» TEXTE À ANALYSER:
La fabrication exige vingt-quatre heures pleines. Le soir, poires et pommes sont déposées dans les cuves de cuivre chauffées au feu de bois (poires au fond, pommes au-dessus), selon la méthode traditionnelle encore préservée. Toute la nuit, la cuisson progresse sous surveillance vigilante.
À l’aube, les fruits cuits sont pressés, séparés par des toiles filtrantes qui laissent s’écouler un jus dense et parfumé. Celui-ci retourne ensuite dans les cuves pour une journée entière de réduction, cette fois à feu plus vif.
« Le plus délicat, c’est de savoir quand arrêter. Si l’on dépasse l’instant juste, le sirop devient trop épais. C’est une affaire d’expérience et de regard », confie Éric Charlier. Il rappelle que son sirop reste un produit 100 % naturel : uniquement des pommes et des poires locales, sans aucun ajout, ni sucre, ni gélatine, ni pectine, ni autres fruits. Cette exigence de simplicité confère au sirop sa texture veloutée et un goût unique, équilibre subtil entre la fraîcheur acidulée de la pomme et la douceur profonde de la poire.
Un artisanat en voie de raréfaction
Dans la région, seules deux siroperies perpétuent cette méthode traditionnelle, alors que la majorité recourt à des procédés industrialisés avec ajout d’additifs. « Ce que nous faisons en six semaines, une siroperie industrielle le réalise en deux jours, mais le goût n’est plus le même ».
La production annuelle oscille autour de 15 t, variable selon les récoltes. « Certaines années, le gel nous prive de fruits. D’autres, comme cette saison, les arbres ploient sous les poires et les pommes. »
L’incertitude des saisons et le retour des arbres
Les hautes-tiges, longtemps menacés, renaissent lentement. Leur replantation, encouragée par des programmes de soutien, est perçue comme un investissement autant pour le goût et le patrimoine que pour l’équilibre écologique des campagnes.
Un haute-tige met dix ans à être productive, un choix pensé pour la génération suivante, souligne Éric Charlier. Les premiers arbres replantés il y a dix ans commencent à porter leurs fruits. « L’an dernier, j’ai récolté un palox sur presque chacun, cette année j’en aurai cinq ou six », explique Éric Charlier, en désignant ces grandes caisses de bois utilisées par les arboriculteurs, capables de contenir entre 400 et 500kg de pommes ou de poires.

» CONSIGNES DE TRAVAIL:
• a. D'après le texte sur le sirop de pommes et de poires, combien de temps un haute-tige met-il à devenir productif ?
• b. Rédigez la suite du texte sur le sirop de pommes et de poires à partir de sa dernière phrase.
La liste ne sert à rien dans ce travail.

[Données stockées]
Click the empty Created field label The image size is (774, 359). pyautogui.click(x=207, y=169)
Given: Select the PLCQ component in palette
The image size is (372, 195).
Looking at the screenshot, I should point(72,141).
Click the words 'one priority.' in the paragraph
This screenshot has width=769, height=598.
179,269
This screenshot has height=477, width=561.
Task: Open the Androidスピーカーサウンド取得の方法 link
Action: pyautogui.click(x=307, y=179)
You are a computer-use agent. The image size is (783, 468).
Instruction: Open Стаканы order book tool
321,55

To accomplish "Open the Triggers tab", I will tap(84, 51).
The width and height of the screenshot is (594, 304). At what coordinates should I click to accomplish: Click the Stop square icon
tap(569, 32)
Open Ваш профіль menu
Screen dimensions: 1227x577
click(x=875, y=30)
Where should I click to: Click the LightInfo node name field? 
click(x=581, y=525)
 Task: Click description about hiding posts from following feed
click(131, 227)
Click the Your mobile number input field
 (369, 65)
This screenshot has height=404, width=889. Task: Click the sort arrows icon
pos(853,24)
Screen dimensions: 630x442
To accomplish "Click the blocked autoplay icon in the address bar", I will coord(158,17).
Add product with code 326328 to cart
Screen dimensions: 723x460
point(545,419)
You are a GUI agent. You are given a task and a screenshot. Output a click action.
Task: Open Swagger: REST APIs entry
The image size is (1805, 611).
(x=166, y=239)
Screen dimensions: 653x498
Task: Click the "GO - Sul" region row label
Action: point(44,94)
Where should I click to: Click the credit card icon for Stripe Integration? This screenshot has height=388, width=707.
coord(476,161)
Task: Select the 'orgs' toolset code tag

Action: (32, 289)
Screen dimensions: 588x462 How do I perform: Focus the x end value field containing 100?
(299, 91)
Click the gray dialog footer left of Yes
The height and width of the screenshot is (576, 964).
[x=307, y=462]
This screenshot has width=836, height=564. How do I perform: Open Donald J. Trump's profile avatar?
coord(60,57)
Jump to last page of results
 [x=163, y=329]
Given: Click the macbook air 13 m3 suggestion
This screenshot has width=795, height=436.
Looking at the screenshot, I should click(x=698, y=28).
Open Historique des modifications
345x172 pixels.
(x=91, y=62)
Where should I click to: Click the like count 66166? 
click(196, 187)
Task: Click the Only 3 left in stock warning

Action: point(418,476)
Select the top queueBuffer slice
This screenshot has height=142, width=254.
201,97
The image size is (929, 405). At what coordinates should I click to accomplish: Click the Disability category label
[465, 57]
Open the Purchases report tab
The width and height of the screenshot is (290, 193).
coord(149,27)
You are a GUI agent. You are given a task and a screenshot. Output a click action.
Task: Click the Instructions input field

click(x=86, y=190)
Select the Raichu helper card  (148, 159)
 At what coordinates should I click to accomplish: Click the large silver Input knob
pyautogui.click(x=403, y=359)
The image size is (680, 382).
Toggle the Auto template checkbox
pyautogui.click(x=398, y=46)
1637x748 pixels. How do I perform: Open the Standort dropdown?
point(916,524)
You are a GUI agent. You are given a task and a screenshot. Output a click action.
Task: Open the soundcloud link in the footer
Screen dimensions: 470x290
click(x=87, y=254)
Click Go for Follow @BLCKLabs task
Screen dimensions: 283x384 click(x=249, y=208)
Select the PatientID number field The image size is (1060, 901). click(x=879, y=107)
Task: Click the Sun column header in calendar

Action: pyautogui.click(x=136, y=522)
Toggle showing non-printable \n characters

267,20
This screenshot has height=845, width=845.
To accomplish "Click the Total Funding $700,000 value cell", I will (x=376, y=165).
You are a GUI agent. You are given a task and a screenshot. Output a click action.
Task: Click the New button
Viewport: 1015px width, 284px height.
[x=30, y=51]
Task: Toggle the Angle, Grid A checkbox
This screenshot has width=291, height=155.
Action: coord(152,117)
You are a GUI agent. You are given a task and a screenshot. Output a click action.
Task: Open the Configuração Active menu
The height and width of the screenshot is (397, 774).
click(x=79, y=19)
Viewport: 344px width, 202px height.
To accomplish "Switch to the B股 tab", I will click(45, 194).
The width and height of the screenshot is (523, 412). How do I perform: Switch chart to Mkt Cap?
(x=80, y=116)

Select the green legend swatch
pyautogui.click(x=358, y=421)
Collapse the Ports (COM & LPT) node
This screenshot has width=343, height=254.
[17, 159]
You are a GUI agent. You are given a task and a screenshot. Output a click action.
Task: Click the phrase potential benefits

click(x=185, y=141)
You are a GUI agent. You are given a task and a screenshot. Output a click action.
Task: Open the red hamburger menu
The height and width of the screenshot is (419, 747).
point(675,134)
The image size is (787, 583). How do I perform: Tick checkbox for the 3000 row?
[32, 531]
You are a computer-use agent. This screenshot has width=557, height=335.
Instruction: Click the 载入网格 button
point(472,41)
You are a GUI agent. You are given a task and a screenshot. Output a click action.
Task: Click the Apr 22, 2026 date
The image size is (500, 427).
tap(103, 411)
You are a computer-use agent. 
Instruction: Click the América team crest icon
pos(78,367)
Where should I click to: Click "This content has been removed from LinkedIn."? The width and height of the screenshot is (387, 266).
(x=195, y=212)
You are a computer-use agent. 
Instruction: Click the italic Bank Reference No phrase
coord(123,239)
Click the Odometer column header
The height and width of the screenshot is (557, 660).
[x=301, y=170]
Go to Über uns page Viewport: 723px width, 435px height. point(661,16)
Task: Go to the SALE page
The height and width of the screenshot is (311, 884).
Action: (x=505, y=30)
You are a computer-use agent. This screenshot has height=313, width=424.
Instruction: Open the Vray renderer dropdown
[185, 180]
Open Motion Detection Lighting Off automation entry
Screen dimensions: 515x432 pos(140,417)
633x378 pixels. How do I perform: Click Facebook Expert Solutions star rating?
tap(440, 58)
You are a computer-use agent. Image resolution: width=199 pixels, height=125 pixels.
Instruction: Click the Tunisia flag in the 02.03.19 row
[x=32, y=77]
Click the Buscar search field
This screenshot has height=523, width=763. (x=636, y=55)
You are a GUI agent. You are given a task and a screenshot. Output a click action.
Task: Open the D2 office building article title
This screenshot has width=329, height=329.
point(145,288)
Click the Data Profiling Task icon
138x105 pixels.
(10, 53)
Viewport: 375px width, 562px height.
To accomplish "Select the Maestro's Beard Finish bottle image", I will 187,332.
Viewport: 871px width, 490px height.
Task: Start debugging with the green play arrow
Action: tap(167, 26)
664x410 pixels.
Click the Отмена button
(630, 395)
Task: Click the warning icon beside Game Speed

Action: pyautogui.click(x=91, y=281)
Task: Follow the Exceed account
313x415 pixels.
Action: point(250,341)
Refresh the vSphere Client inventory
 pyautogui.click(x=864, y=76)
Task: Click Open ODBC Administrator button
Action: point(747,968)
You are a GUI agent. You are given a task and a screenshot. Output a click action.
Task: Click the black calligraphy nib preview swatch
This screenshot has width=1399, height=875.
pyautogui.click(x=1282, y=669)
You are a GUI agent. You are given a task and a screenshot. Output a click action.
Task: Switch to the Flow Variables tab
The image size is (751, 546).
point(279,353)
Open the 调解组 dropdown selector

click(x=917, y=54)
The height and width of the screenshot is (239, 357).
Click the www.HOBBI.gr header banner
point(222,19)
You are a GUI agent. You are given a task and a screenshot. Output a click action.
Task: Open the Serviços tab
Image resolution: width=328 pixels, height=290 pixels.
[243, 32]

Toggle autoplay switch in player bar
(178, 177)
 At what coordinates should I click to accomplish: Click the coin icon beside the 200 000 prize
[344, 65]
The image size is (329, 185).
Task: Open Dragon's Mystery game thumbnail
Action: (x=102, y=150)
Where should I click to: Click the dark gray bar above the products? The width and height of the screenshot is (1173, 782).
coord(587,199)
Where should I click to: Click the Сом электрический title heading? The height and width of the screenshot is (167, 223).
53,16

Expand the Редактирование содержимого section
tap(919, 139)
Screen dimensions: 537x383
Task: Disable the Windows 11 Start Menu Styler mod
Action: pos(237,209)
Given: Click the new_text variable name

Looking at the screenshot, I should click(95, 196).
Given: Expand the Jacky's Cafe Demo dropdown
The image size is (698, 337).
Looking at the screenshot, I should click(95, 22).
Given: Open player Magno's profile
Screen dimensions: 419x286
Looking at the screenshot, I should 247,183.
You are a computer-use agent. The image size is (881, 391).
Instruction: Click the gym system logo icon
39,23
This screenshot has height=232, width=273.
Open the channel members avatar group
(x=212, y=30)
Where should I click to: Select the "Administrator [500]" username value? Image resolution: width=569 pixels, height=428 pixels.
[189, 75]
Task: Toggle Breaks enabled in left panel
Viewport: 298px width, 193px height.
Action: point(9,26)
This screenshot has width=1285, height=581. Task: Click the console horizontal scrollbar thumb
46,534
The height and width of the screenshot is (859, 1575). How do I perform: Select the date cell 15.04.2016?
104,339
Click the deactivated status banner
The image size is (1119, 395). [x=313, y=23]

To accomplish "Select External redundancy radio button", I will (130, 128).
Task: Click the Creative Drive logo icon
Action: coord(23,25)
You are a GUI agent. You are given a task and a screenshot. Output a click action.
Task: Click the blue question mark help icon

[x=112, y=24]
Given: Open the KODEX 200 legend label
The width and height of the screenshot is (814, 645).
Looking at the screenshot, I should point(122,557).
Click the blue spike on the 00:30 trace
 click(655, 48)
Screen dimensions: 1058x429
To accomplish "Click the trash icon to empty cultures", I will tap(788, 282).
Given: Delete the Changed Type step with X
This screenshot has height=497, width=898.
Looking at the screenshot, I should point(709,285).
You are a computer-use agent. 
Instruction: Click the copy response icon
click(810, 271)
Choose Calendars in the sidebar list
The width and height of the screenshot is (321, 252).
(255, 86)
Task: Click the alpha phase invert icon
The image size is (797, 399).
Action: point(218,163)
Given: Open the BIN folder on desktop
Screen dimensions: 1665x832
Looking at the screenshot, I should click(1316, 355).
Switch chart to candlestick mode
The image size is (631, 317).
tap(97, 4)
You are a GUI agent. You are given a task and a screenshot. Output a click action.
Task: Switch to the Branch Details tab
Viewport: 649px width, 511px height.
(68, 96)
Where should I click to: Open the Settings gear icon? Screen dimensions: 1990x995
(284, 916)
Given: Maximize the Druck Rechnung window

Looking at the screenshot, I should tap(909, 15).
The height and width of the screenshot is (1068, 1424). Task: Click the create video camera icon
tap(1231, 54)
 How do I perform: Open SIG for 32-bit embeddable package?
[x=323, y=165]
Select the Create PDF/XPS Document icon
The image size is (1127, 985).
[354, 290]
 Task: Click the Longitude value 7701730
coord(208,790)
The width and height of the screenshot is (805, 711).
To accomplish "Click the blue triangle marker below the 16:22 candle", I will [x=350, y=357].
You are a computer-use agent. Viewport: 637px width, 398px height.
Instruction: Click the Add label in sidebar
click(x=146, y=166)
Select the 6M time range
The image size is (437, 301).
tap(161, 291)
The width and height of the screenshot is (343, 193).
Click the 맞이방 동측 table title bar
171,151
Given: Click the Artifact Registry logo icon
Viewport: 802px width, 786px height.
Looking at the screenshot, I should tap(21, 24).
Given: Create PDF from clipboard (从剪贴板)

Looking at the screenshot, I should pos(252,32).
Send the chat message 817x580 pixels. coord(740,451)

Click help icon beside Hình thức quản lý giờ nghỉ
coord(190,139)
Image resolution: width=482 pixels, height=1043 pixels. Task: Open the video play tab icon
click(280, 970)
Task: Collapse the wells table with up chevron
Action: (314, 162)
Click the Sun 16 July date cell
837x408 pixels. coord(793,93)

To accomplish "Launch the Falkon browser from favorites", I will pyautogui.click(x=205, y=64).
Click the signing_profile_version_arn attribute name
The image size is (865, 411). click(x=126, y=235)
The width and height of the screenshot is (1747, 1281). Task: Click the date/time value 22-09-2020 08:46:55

» RÉPONSES AUX CONSIGNES:
• a. Dix ans.

• b.
La siroperie est une affaire intime et collective. Éric, au cœur de l’ouvrage, travaille avec son épouse Caroline, infirmière, devenue siropière passionnée en pleine saison. Leurs enfants participent aussi à cette transmission patiente. Le père d’Éric, à 87 ans, apporte encore son concours.
Les cuves de cuivre viennent du grand-père ; la presse, elle, a été modernisée. Mais l’essentiel demeure inchangé. La mise en pot, l’étiquetage, la livraison : tout se fait et s’organise sur place.
Rigueur et accueil
À la siroperie Charlier, la tradition ne s’oppose pas à la rigueur sanitaire. L’atelier est régulièrement contrôlé par l’Afsca mais aussi par ses propres procédures internes. Éric a mis en place un système complet d’
« Au début, on appréhendait, mais cela nous a fait progresser et nous en retirons beaucoup de positif. Nous sommes plus stricts, nous refusons par exemple les fruits sales ou abîmés ».
Les producteurs qui livrent doivent ainsi respecter des critères précis : fruits propres, exempts de feuilles, de boue ou de pourriture. La siroperie, de son côté, ouvre régulièrement ses portes, sur réservation, à des classes ou à des groupes d’adultes, qui découvrent les cuves, les gestes ancestraux et terminent la visite par une dégustation.
Plus qu’un atelier de transformation, la siroperie apparaît comme un lieu de transmission, où chaque pot raconte un paysage, une saison et une fidélité aux gestes anciens. Dans la lenteur de ses cuves de cuivre, le pays de Herve trouve encore aujourd’hui une saveur d’éternité.